* **Problem requirements**
Write out the lines of the material from the line that contains "You are a computer-use agent. The image" through the line that contains "Action: [378, 71]", with nothing changed.

--------------------------------

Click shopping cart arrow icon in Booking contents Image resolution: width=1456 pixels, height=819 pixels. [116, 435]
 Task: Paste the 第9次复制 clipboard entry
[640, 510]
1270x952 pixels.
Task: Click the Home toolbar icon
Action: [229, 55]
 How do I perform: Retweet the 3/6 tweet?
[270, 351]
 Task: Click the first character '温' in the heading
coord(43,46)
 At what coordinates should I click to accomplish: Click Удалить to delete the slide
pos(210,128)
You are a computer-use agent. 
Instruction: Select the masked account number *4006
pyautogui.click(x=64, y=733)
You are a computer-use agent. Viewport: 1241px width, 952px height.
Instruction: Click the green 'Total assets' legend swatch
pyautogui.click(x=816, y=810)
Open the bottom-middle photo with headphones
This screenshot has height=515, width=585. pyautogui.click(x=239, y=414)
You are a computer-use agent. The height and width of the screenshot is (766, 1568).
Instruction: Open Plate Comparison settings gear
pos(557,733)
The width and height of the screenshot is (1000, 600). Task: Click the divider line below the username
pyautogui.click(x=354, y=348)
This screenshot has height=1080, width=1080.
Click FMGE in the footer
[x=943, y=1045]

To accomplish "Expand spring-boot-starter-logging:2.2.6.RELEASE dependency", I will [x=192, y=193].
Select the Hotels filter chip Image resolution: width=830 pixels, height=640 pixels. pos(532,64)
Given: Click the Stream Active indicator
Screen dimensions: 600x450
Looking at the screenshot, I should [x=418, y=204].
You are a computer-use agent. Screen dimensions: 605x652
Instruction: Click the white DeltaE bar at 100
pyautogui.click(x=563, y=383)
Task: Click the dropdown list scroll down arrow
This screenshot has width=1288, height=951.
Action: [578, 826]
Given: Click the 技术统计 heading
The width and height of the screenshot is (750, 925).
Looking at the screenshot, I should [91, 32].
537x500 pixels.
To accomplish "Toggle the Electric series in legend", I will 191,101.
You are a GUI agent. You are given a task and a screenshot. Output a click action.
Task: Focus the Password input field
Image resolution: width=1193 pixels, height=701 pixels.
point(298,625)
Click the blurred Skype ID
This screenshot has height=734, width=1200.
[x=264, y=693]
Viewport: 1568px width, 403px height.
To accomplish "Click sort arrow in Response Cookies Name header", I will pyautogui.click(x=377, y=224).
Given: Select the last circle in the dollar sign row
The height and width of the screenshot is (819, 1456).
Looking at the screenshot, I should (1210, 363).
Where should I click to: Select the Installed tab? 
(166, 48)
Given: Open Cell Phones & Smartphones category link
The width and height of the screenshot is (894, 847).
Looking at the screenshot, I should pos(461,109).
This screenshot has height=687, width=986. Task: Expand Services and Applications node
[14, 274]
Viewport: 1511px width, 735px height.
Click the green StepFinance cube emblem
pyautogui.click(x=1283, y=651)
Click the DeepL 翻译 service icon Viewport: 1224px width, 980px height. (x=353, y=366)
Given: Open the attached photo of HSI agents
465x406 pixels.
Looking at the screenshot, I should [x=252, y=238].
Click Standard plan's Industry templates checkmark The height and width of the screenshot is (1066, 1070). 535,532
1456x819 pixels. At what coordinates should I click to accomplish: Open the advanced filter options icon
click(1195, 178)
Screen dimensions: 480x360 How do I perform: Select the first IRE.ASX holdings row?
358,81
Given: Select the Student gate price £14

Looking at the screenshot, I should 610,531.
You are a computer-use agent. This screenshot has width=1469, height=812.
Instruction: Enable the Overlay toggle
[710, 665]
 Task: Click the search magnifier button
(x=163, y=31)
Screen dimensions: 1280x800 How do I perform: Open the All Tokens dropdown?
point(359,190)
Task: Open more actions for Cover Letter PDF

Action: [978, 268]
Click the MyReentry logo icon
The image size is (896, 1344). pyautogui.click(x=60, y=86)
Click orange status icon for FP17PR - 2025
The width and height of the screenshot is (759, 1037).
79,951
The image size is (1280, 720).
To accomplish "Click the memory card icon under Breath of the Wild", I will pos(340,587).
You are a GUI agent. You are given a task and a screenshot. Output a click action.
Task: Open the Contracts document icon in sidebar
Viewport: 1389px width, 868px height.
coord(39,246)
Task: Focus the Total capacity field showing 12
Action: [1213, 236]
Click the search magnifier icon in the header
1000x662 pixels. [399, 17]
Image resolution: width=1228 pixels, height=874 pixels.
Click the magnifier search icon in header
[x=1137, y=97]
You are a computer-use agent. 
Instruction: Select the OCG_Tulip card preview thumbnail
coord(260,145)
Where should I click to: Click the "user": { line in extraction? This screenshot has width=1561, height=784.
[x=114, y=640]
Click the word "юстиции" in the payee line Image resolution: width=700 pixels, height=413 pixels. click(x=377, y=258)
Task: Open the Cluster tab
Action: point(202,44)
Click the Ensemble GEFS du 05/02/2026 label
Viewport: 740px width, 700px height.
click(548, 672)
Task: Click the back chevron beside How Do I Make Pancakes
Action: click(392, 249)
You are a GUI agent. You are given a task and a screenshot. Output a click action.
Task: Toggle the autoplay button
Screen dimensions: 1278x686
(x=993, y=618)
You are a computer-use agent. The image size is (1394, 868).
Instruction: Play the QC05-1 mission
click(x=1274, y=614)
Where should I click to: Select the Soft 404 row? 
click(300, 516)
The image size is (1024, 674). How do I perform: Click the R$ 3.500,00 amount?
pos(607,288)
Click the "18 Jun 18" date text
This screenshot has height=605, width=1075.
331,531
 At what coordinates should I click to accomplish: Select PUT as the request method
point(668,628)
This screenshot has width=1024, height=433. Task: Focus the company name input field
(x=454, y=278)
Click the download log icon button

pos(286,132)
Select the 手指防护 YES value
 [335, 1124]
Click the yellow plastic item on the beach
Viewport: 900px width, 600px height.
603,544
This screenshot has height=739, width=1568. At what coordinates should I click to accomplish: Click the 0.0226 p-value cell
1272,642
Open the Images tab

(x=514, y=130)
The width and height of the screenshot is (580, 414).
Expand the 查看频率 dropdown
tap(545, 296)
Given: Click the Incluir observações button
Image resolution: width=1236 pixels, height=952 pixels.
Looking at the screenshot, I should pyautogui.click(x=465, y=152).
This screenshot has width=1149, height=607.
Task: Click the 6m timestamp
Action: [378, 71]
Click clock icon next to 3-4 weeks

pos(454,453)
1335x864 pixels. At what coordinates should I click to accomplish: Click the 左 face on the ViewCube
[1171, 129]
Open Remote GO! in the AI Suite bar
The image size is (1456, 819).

--------------------------------

* **Full response**
You are a computer-use agent. The image size is (1394, 868).
Instruction: Play the QC05-1 mission
click(x=1274, y=614)
Where should I click to: Select the Soft 404 row? 
click(300, 516)
The image size is (1024, 674). How do I perform: Click the R$ 3.500,00 amount?
pos(607,288)
Click the "18 Jun 18" date text
This screenshot has height=605, width=1075.
331,531
 At what coordinates should I click to accomplish: Select PUT as the request method
point(668,628)
This screenshot has width=1024, height=433. Task: Focus the company name input field
(x=454, y=278)
Click the download log icon button

pos(286,132)
Select the 手指防护 YES value
 [335, 1124]
Click the yellow plastic item on the beach
Viewport: 900px width, 600px height.
603,544
This screenshot has height=739, width=1568. At what coordinates should I click to accomplish: Click the 0.0226 p-value cell
1272,642
Open the Images tab

(x=514, y=130)
The width and height of the screenshot is (580, 414).
Expand the 查看频率 dropdown
tap(545, 296)
Given: Click the Incluir observações button
Image resolution: width=1236 pixels, height=952 pixels.
Looking at the screenshot, I should pyautogui.click(x=465, y=152).
This screenshot has width=1149, height=607.
Task: Click the 6m timestamp
Action: [378, 71]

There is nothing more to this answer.